これ、今さっきの話!なので、今頃二人はお風呂で……❤
電車乗り遅れませんように~~^^;


9月10日までお休み、と言ったくせに、何をいきなり書いてんだって話なんですけど……
言い訳をすると以下のようになります。

1.「嘘の嘘の、嘘」を読み返していて8月22日が泉君の誕生日だ!ということを思い出した。
2.22日に泉君のお話をアップしよう!と思いつき、ネタもらうために「診断メーカー」なるものをやってみた。
3.そしたら「クーラーの温度設定でもめる」みたいなのが出てきた。
4.でも、泉君たちは揉めないだろうな、と思う。慶と浩介も揉めないと思う。

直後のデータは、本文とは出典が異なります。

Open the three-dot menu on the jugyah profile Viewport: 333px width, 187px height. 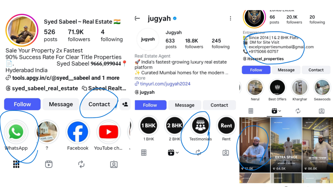(231, 19)
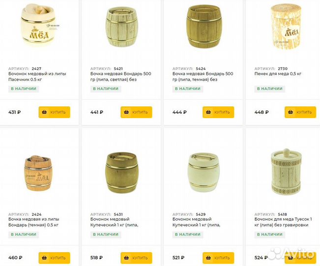
Task: View the Туесок 1 кг container image
Action: 286,172
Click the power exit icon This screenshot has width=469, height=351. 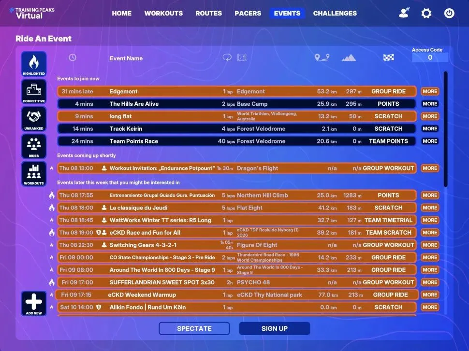tap(449, 14)
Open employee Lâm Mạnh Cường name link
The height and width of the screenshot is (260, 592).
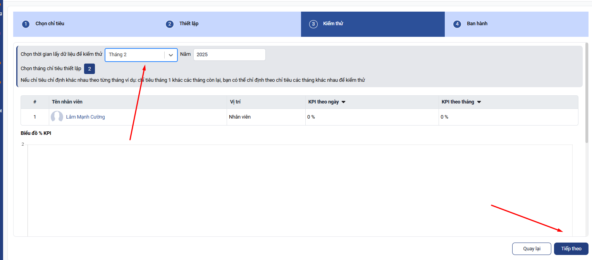tap(85, 117)
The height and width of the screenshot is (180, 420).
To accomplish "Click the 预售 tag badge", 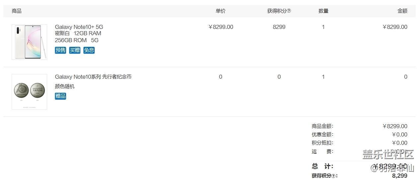I will (x=60, y=50).
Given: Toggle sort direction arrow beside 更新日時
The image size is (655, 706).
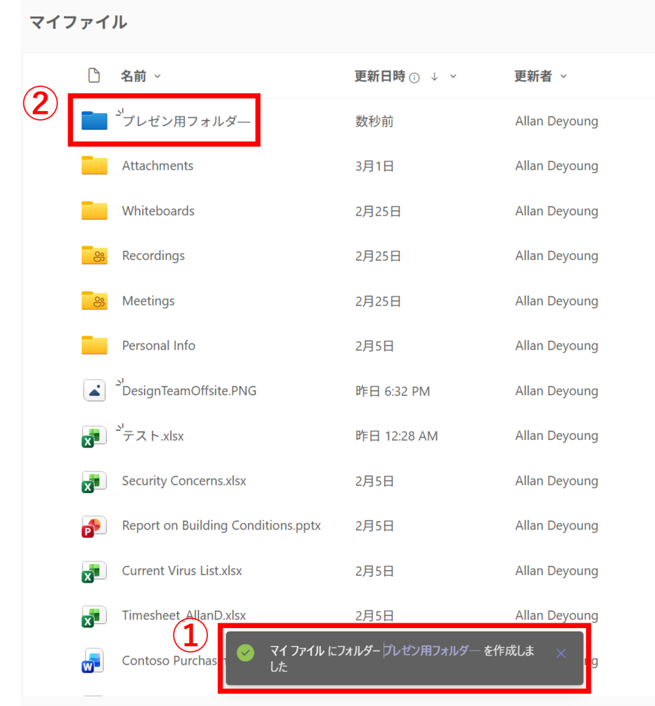Looking at the screenshot, I should tap(435, 77).
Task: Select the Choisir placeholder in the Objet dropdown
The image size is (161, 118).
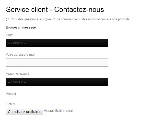Action: (17, 43)
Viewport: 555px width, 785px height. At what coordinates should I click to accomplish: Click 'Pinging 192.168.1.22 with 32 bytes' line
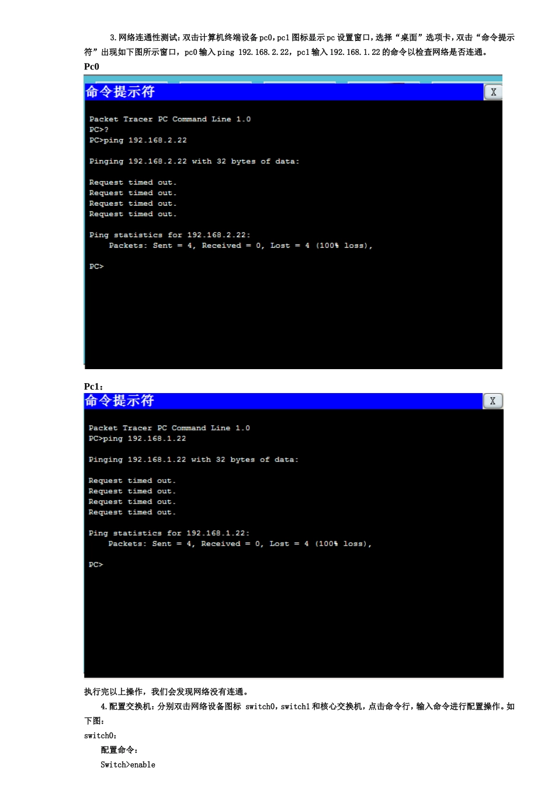(193, 460)
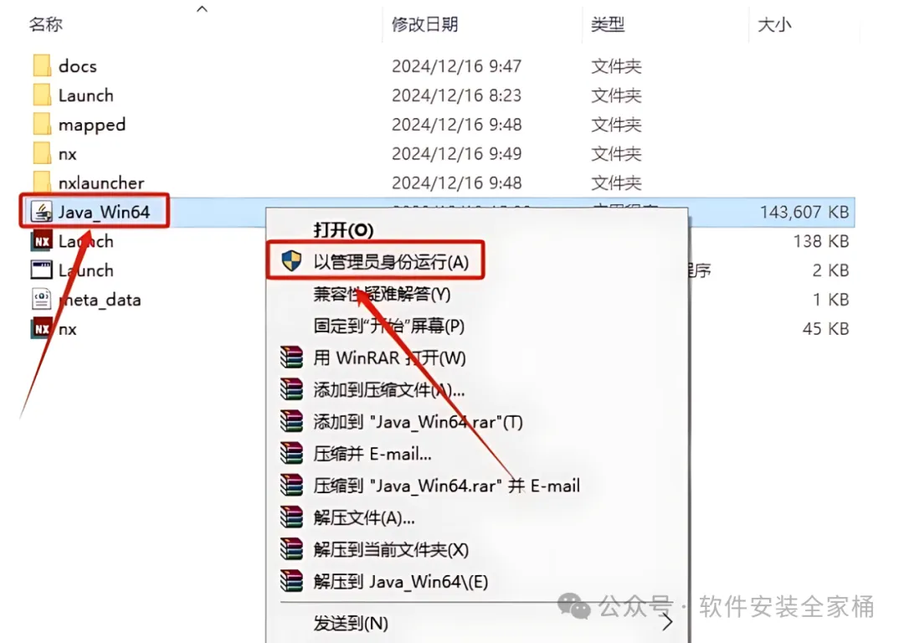904x643 pixels.
Task: Choose 打开(O) from the context menu
Action: (344, 229)
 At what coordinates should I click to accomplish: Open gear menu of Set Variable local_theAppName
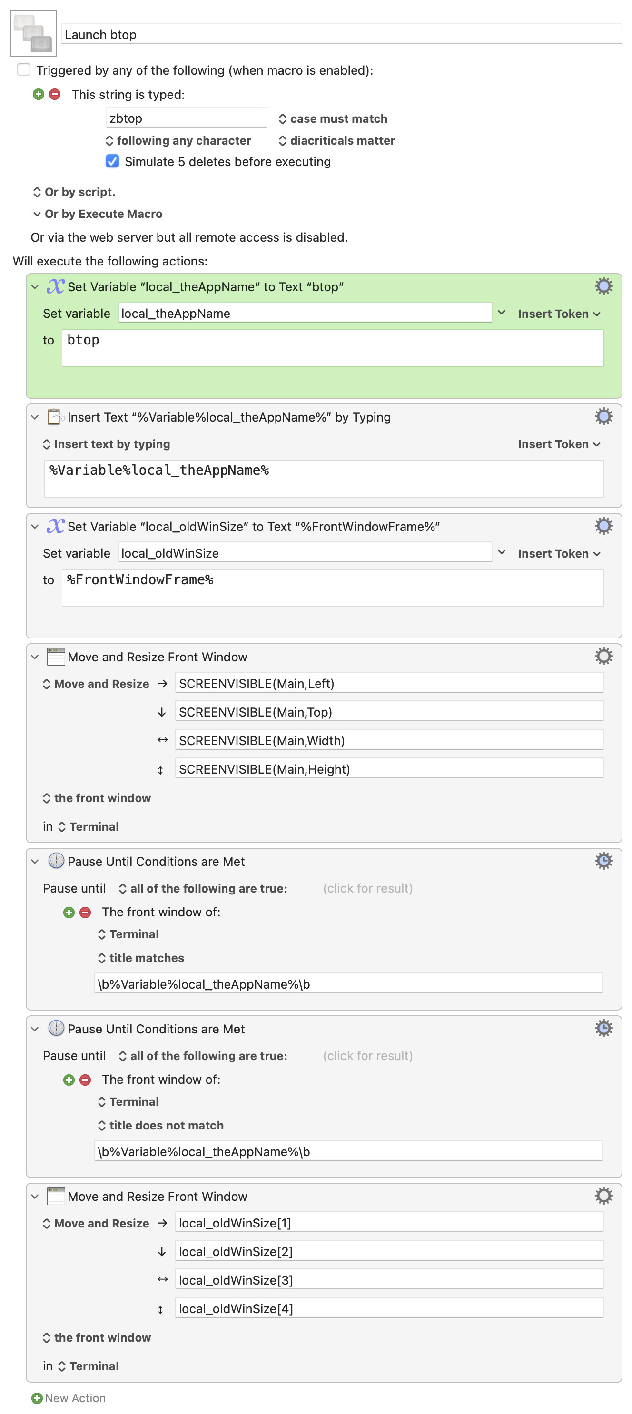click(603, 286)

揉めそうなのは溝部&鈴木……
5.揉めた溝部は、浩介たちに相談してくるに違いない……

ということで、上記のお話になったのでした。
泉君33歳のお誕生日おめでとう^^;


更新していないのにも関わらず、クリックしてくださった方、見に来てくださった方、本当に本当にありがとうございます!
その優しいお心にどれだけ励まされているか……画面に向かって有り難い有り難いと拝んでおります。今後とも、何卒何卒よろしくお願いいたします。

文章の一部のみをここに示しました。